**Given records**
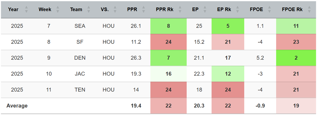
Task: Click the sort arrows beside Year
Action: click(x=26, y=10)
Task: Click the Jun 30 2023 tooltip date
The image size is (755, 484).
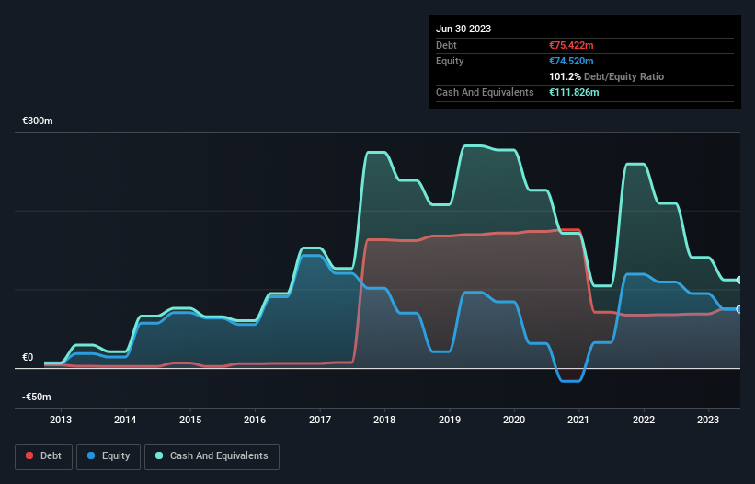Action: 463,29
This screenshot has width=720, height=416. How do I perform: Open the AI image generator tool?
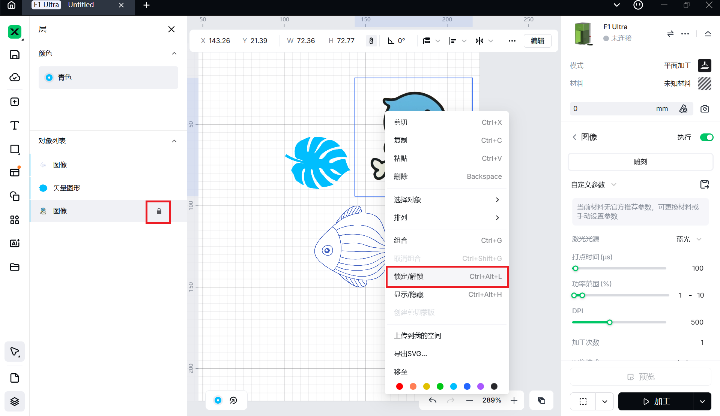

**Exercise goal**
Your copy must start at the line that holds "The image size is (755, 484)." and end at the last line of the data, both included; it must contain no pictures.

**Solution to this task**
The image size is (755, 484).
Action: 463,29
This screenshot has width=720, height=416. How do I perform: Open the AI image generator tool?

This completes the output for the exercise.